Try it: Which lines in the records below contain the word "panel"? Copy each one out.

Dataset:
[Start of Attachment]

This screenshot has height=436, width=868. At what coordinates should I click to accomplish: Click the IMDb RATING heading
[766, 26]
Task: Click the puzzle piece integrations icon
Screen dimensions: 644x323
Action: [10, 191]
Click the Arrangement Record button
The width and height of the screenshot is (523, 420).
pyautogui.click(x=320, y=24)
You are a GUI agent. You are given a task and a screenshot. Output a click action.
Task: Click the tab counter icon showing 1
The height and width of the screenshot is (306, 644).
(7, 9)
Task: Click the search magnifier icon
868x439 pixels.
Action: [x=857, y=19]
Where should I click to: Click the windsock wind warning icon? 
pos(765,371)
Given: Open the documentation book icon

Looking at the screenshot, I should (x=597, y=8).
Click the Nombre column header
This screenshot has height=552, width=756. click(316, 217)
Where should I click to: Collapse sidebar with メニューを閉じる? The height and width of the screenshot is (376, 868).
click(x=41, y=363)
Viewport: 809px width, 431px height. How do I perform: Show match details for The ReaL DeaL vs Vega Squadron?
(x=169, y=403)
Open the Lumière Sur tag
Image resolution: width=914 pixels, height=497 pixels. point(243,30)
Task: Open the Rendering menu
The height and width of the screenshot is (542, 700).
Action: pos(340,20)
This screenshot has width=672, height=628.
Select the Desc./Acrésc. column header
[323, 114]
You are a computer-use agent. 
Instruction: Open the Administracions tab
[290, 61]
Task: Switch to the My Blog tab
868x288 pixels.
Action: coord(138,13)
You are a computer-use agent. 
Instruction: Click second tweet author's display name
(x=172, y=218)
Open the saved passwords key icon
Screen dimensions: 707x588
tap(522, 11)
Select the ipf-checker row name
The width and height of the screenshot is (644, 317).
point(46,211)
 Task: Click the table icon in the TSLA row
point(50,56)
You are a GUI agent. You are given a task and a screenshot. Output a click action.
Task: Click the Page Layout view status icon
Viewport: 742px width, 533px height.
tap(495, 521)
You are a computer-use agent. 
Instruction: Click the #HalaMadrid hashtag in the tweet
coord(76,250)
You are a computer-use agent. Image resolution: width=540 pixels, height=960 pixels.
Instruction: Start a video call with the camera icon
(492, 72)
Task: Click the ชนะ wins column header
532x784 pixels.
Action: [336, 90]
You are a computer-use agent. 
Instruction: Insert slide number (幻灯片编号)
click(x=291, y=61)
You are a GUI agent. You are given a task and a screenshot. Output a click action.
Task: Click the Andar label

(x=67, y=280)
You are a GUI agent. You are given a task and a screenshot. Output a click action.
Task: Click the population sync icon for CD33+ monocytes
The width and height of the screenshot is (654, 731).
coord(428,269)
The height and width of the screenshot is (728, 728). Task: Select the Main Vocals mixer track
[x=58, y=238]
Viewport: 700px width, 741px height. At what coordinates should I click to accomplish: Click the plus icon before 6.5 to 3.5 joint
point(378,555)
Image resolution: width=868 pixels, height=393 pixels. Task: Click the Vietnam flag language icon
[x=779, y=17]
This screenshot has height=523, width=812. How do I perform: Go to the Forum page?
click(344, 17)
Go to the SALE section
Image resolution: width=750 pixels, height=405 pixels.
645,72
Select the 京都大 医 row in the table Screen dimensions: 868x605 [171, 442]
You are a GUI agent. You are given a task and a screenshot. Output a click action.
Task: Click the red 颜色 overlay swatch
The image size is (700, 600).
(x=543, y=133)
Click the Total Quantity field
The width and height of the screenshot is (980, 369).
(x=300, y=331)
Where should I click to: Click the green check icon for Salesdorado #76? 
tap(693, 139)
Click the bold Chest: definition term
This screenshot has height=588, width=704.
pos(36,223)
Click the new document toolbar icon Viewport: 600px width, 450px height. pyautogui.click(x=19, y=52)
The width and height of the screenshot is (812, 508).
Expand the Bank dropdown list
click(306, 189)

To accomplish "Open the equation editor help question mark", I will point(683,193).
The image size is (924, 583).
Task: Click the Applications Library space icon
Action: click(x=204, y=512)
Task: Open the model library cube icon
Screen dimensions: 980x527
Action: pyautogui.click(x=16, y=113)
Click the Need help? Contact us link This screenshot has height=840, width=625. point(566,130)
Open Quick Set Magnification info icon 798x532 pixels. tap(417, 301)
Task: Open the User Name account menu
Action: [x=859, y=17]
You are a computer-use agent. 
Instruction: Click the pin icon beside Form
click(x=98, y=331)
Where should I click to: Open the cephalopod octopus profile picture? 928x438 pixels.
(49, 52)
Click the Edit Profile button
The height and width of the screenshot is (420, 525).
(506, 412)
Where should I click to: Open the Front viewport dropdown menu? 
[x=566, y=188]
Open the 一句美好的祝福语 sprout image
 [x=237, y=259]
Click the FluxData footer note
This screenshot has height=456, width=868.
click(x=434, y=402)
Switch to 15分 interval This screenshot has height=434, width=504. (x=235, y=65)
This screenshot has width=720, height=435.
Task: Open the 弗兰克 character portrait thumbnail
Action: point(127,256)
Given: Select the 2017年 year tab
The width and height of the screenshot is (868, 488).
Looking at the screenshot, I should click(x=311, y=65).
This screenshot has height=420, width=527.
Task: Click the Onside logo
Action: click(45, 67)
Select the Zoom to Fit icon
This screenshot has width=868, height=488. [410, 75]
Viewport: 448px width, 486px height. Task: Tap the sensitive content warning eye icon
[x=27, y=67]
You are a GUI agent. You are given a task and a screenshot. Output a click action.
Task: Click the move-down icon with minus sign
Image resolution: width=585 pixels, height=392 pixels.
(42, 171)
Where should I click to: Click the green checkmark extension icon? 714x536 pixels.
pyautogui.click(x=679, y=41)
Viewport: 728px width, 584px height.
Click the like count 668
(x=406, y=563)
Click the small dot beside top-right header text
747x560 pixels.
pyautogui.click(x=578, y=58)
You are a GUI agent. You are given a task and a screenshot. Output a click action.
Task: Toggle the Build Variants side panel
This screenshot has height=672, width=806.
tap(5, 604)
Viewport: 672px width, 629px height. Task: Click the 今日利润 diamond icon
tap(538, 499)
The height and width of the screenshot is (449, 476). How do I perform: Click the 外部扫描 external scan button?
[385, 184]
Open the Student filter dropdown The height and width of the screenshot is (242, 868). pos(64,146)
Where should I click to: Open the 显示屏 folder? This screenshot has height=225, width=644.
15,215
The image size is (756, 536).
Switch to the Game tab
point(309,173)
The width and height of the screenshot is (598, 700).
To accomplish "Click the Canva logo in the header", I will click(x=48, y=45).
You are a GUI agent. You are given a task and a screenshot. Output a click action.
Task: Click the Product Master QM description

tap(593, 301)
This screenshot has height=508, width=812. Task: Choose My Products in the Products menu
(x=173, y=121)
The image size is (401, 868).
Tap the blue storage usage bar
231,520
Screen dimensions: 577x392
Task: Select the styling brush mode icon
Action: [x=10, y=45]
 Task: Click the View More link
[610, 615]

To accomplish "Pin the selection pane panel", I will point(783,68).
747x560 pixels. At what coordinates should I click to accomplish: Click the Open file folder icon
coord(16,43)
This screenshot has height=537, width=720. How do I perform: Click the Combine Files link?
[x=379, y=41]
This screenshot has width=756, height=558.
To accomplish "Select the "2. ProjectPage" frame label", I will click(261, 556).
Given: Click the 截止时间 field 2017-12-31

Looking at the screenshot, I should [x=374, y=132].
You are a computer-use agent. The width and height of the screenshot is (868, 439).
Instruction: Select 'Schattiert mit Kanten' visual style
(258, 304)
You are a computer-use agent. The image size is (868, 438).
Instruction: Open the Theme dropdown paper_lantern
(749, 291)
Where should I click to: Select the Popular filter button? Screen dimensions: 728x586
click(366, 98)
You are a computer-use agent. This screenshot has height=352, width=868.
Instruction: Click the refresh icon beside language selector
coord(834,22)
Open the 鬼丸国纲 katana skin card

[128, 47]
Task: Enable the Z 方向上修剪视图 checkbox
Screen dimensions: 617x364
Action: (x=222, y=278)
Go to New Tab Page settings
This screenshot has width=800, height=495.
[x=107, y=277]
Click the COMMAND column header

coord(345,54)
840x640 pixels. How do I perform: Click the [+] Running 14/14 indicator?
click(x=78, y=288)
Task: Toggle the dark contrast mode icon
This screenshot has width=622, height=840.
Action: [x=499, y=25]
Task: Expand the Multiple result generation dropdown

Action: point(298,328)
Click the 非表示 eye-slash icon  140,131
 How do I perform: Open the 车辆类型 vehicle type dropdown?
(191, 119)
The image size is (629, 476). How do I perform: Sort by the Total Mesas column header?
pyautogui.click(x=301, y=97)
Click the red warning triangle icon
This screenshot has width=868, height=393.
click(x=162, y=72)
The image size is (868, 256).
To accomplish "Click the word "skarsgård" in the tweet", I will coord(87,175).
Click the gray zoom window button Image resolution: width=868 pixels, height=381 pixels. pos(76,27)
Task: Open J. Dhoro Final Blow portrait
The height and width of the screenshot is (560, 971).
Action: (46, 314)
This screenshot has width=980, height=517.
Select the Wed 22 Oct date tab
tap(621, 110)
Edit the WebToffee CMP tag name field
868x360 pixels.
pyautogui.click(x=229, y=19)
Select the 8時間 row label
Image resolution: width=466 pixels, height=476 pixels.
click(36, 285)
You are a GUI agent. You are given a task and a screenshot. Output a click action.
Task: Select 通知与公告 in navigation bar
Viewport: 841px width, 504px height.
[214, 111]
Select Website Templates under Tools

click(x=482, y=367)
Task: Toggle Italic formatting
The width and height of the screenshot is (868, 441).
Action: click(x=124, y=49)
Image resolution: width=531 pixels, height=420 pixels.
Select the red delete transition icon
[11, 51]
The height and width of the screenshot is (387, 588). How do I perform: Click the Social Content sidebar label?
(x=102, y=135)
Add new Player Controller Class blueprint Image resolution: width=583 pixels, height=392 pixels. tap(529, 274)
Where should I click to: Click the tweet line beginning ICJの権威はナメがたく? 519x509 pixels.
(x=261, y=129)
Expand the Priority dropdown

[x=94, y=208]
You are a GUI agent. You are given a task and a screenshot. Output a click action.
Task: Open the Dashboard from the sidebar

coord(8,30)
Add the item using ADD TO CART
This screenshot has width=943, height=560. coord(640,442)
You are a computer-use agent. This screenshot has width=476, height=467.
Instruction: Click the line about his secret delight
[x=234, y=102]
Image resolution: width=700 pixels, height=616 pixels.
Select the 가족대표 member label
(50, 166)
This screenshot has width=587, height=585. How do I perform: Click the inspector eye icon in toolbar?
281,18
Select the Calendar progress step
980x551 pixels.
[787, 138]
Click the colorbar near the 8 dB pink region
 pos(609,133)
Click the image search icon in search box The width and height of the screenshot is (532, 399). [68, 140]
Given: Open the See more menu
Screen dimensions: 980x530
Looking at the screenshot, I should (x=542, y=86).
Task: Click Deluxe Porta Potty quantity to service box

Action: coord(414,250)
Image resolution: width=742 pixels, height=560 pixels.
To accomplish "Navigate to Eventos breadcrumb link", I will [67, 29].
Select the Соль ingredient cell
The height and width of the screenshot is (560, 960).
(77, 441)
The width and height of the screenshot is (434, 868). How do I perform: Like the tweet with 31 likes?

[End of Attachment]

Result for this exercise:
Task: Toggle the Build Variants side panel
To accomplish "Pin the selection pane panel", I will point(783,68).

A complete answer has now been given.